• ЗАДАНИЯ:
#1 Сколько священников, согласно тексту о духовенстве в Думе, входило во фракцию октябристов в третьей и четвертой Думе?
#2 Продолжите текст о деятельности духовенства в политических партиях и Думе с того места, где он обрывается.

• ТЕКСТ СТРАНИЦЫ:
Деятельность духовенства в политических партиях и Думе.
Деятельность духовенства в политических партиях и Думе.
Первая и вторая Государственные Думы просуществовали недолго (1906—1907 гг.), и были, в общем, неработоспособны из–за обилия там радикалов. В первой Думе доминировали левые, во второй Думе были очень весомые крайние фланги: крайние левые и правые. И совершенно естественно, что в июне 1907 года вторая Дума была распущена.
Тогда во главе Российского правительства уже стоял Столыпин, государственный деятель, который готов был сотрудничать с Думами (пытался он и со второй Думой наладить контакт, но ничего не получилось). Был принят новый избирательный закон, и третья и четвертая Думы, которые избраны по новому избирательному закону, просуществовали долго, то есть третья Дума весь срок свой отработала, с 1907 по 1912 год. Четвертая Дума с 1912 года начала свою работу и работала до февральской революции. Третья Дума в нашей истории оказалась самой продуктивной в своем законотворчестве. И действительно, Столыпину многие свои мероприятия удалось осуществить благодаря поддержке третьей Думы, ее большинства, поэтому, если мы возьмем перечень духовных лиц, участвовавших в третьей и четвертой Думе, то мы увидим очень выразительную деталь. Если не считать четырех священников, которые были в небольшой левоцентристской фракции прогрессистов, то мы обнаружим следующее: девять священников входило во фракцию октябристов, пятнадцать священников — во фракцию умеренных правых (сюда же входил епископ Евлогий (Георгиевский). Это были правоцентристские фракции, которые поддерживали политику Столыпина. То есть получалось так, что двадцать четыре священника и один епископ входили в одну крупную группировку, которая ратовала за поддержку столыпинского курса. В то же время пятнадцать священников и епископ Митрофан (Краснопольский) входили во фракцию крайних правых и занимали позицию, которая предполагала критику справа столыпинского курса. Таким образом, произошло разделение духовенства на две почти равные группы.
Вообще, Евлогий (Георгиевский) оказался одним из самых опытных в политическом плане церковных иерархов. Его весьма критические суждения о целесообразности для священнослужителя участвовать в политической деятельности, высказанные в воспоминаниях, актуальны и сейчас. К этому времени епископ Евлогий был Холмским епископом и был избран в Государственную Думу от Холмщины. Это было очень серьезное для него испытание, потому что он в Государственную Думу был избран от православного русского населения одной из частей царства Польского. Надо сказать, что в Холмщине было много проблем социальных, экономических, общественных, национальных, религиозных. Хотя царство Польское входило в состав Российской Империи, на практике это была в чем–то замкнутая часть. И, конечно же, Холмщина не была исключением; хотя большинство населения было православно–русское, оно подвергалось усиленной эксплуатации и дискриминации, прежде всего, со стороны польских помещиков–католиков, которые были в очень хороших отношениях с русской администрацией, и, увы, русская администрация защищала их интересы более, нежели интересы русского православного населения.

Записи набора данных
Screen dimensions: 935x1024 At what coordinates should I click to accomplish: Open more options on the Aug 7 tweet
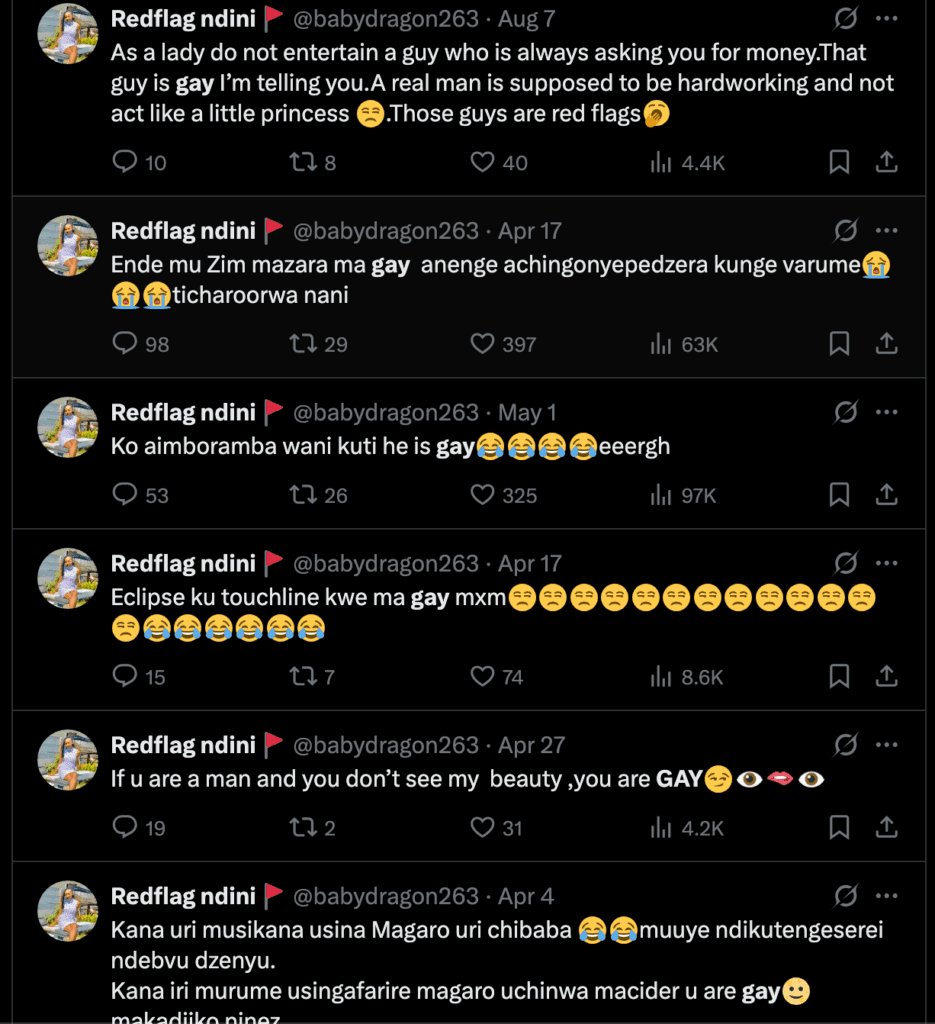pyautogui.click(x=886, y=18)
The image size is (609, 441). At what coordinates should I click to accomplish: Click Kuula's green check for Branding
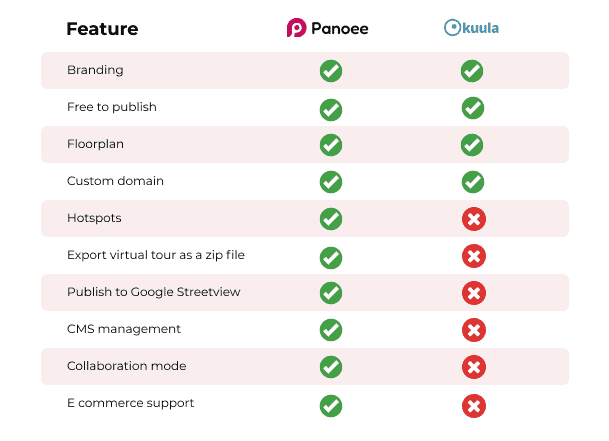point(472,71)
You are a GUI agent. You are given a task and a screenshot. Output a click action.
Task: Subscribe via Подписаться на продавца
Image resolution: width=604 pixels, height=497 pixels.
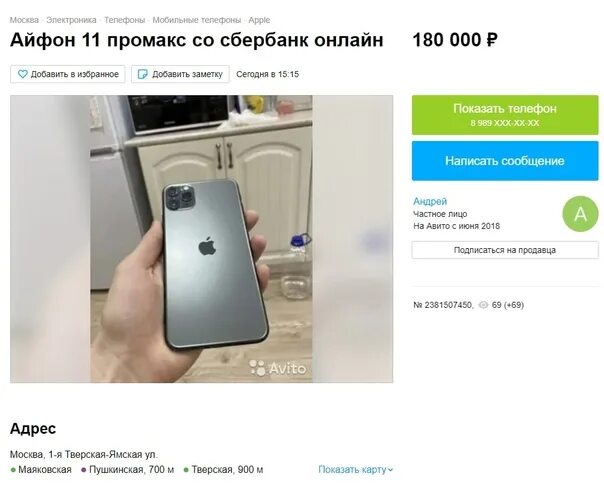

• ОТВЕТЫ К ЗАДАНИЯМ:
#1 Девять священников.

#2
В то же время в городах была большая напряженность в отношениях между еврейской буржуазией и православно–русским населением, которое принадлежало к городским низам. Учитывая, что русская администрация была очень сильно связана с местной польской знатью, она интересы православного населения защищала очень плохо. Все упование русское православное население связывало с православной иерархией и, естественно, с епископом. Евлогий оказался представителем этого угнетенного православного населения Холмщины. В царстве Польском же не было земских учреждений. Земство очень много делало для защиты народа по всей России, но тут земств не было, поэтому не к кому было апеллировать, кроме как к епископу. Епископ Евлогий, в отличие, например, от Антония (Храповицкого), был человеком очень мягким, терпеливым, деликатным (к нему с уважением относились и католики и иудеи), но при этом он всегда последовательно защищал интересы православных русских, правда, не в ущерб другим.
Итак, он оказывается в Думе. Сначала во второй Думе, а потом в третьей Думе и, конечно, свою миссию видит в том, чтобы защищать своих избирателей. Столыпин знал епископа Евлогия лично. Жена его относилась к Владыке с большим уважением. Накануне первого выступления Столыпина в Думе она просила епископа Евлогия помолиться сугубо об успехе. Речь была блестящей. После этой блистательной речи, которую приветствовало думское большинство, от умеренных правых до трезво мыслящих кадетов, Столыпин, хотя уже к этому времени на него было совершено несколько покушений, без всякой охраны пешком отправился из Таврического Дворца в Казанский собор отслужить благодарственный молебен. Человек он был очень религиозный в личном плане, в отличие от Витте, другого нашего талантливейшего государственного деятеля, и, одновременно, человек большой мужественности, которой Витте подчас не доставало; но, возможно, именно потому, что Витте был более прагматичен, он и продержался больше у власти, чем Столыпин.
Епископ Евлогий, конечно, выступал в Думе со многими представителями духовенства в защиту прав Церкви, когда они обсуждались в Думе. Старался, чтобы законодательные акты не ущемляли православных.
Столыпин стремился ввести земство во всех частях России, включая и Польшу. Как ни странно, против этого выступали крайне правые. Они были «ура–патриоты», но во многих конкретных вопросах они готовы были поддерживать больше инославных польских помещиков, нежели православных русских крестьян. Они говорили, что земство — это либеральное учреждение, которое не нужно вводить еще и в Польше, что земство ограничит власть помещиков там, а это неполезно. Столыпин совершенно справедливо видел, что введение земства в Холмщине приведет к тому, что в земстве будет большинство представителей православно–русского населения, крестьянского населения, и это позволит им обрести защиту от произвола государственной бюрократии и помещиков в Польше. Епископ Евлогий эту точку зрения всячески поддерживал и выступал тоже за введение земства в Холмщине, что и было осуществлено. Кроме того, он по конкретным запросам, которые ему делали избиратели, выступал в Думе и был в сознании своей паствы защитником ее интересов в законодательном органе России. Примыкал он к фракции, которая поддерживала столыпинский курс, фракции умеренно–правых; и именно потому, что он принадлежал к тем, кто поддерживал курс Столыпина, его участие в Думе и было столь плодотворным.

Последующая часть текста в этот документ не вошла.